AMEC now moves (CPLR 3211 [a] [6]) to dismiss the Answer based on the doctrine of res judicata. AMEC also moves (CPLR 3211 [a] [5]) to dismiss the Mazzocchi Complaint on the same basis. Bovis moves (CPLR 3211 [a] [5]) to dismiss the sixth through ninth causes of action of the Mazzocchi Complaint as barred by res judicata and the statue of limitations, or to dismiss (CPLR 3211 [a] [7]) those same causes of action for failure to state a claim upon which relief can be granted, or to dismiss the entire Mazzocchi Complaint (CPLR 1003, 1009, and 3025), and to dismiss the cross claims of EROC against Bovis. MOTION TO DISMISS THE ANSWER AND THE MAZZOCCHI COMPLAINT

AMEC now moves (CPLR 3211 [a] [6]) to dismiss the Answer and the Mazzocchi Complaint (CPLR 3211 [a] [5]) based on the same theory: the doctrine of res judicata must be applied because Mazzocchi settled its claims against the City, and those claims arose from the same series and transactions as Mazzocchi's counterclaims against AMEC, and the claims in the Mazzocchi Complaint. The motions are denied.

"Under the doctrine of res judicata, once a claim is brought to a final conclusion, all other claims arising out of the same transaction or series Of transactions are barred even if based upon different theories or if seeking a different remedy." Matter of Eagle Ins. Co. v Facey, 272 AD2d 399, 400 (2nd Dept 2000), citing O'Brien v City of Syracuse, 54 NY2d 353, 356 (1981). Thus, "[a] stipulation of settlement, which discontinues a claim with prejudice, is subject to the doctrine of res judicata." Matter of State of New York v Seaport Manor A.C.F., 19 AD3d 609, 610 (2nd Dept 2005) (emphasis added).

Here, there has been no final conclusion directed to Mazzocchi's counterclaims. Indeed, the Prior Order not only denied the motion to dismiss them, but went on to give leave to replead them for the sake of clarifying the remaining claims. See e.g. Ott v Barash, 109 AD2d 254, 262 (2nd Dept 1985) ("[i]t is evident that a general prerequisite to invocation of either res judicata or collateral estoppel is the existence of a final judgment, i.e., a final judicial determination which necessarily decided the very cause of action or issue that a party now seeks to litigate in a subsequent action or proceeding" [citations omitted]). Moreover, a settlement does not have res judicata effect unless it discontinues a claim with prejudice. See e.g. Peterson v Forkey, 50 AD2d 774, 775 (1st Dept 1975) ("[t]he settlement of the previous case prior to the entry of judgment operated to finalize the action without regard to the validity of the original claim, and the action was accordingly considered, in contemplation of law, as if it had never been begun" [citation omitted]). To be sure, the Settlement here specifically contemplates that it would have no effect on the claims that Mazzocchi may have against any other parties.

-- Data --

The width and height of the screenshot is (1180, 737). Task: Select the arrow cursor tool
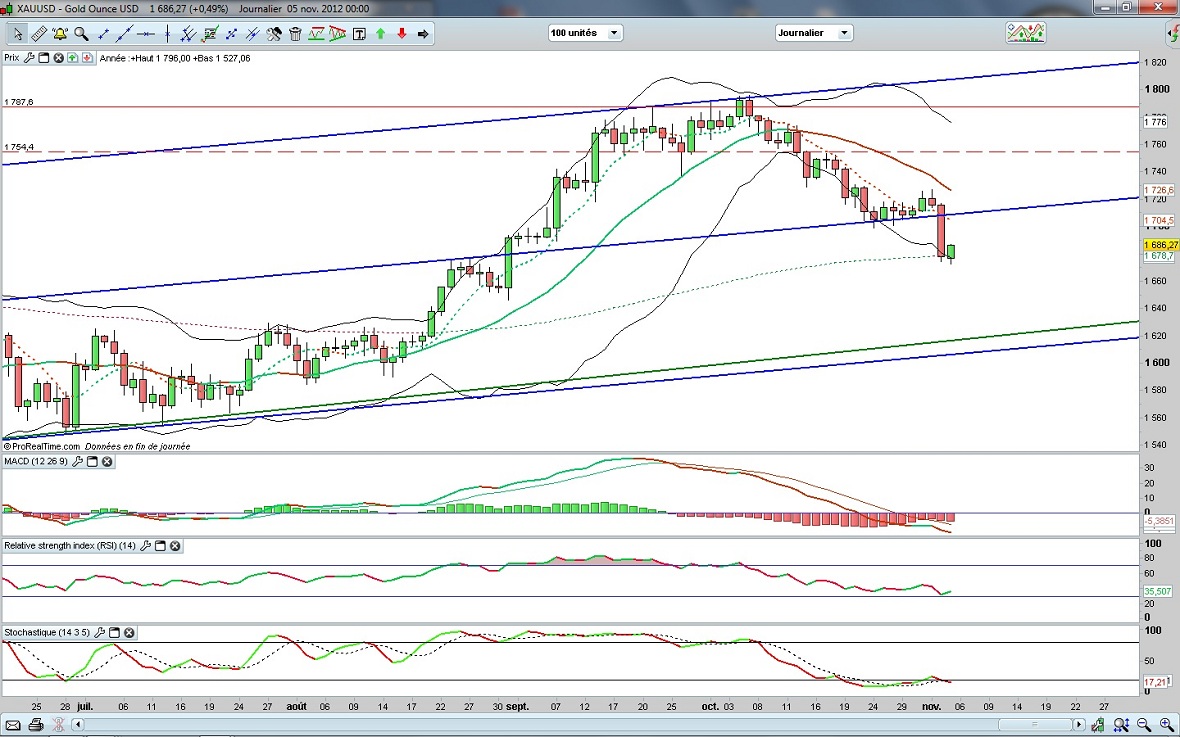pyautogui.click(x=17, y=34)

* * *

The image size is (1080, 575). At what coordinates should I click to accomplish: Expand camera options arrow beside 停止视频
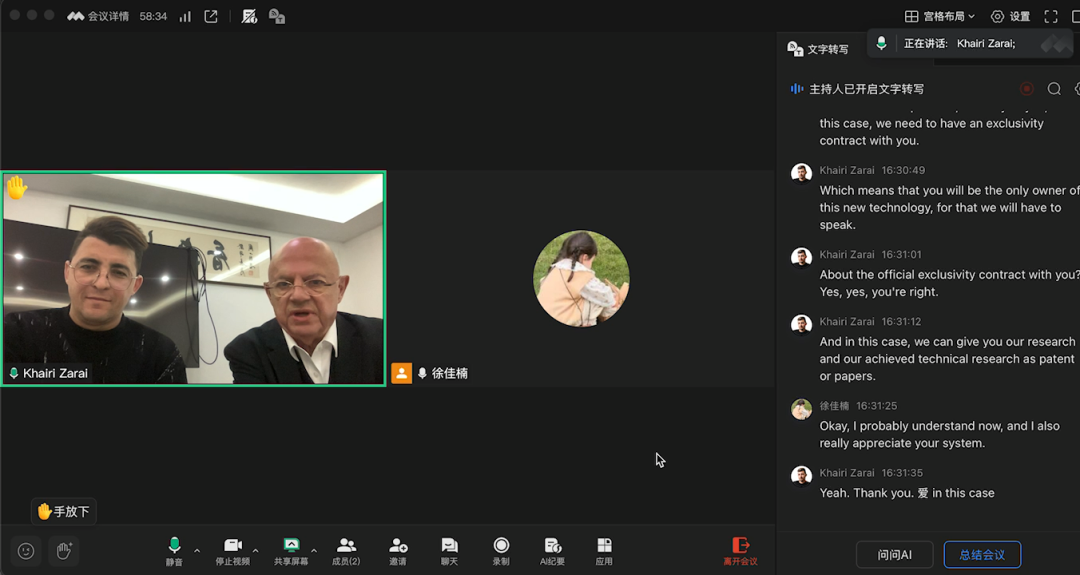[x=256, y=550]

-- Written task --
Answer these questions from the court excerpt on res judicata:
1. Under which CPLR provision does AMEC move to dismiss the Answer?
2. Besides denying the motion to dismiss Mazzocchi's counterclaims, what did the Prior Order grant leave to do?
3. In the quotation from Matter of State of New York v Seaport Manor A.C.F., what kind of stipulation of settlement is subject to the doctrine of res judicata?

-- The solution --
1. CPLR 3211 [a] [6].
2. It granted leave to replead the counterclaims to clarify the remaining claims.
3. A stipulation of settlement that discontinues a claim with prejudice.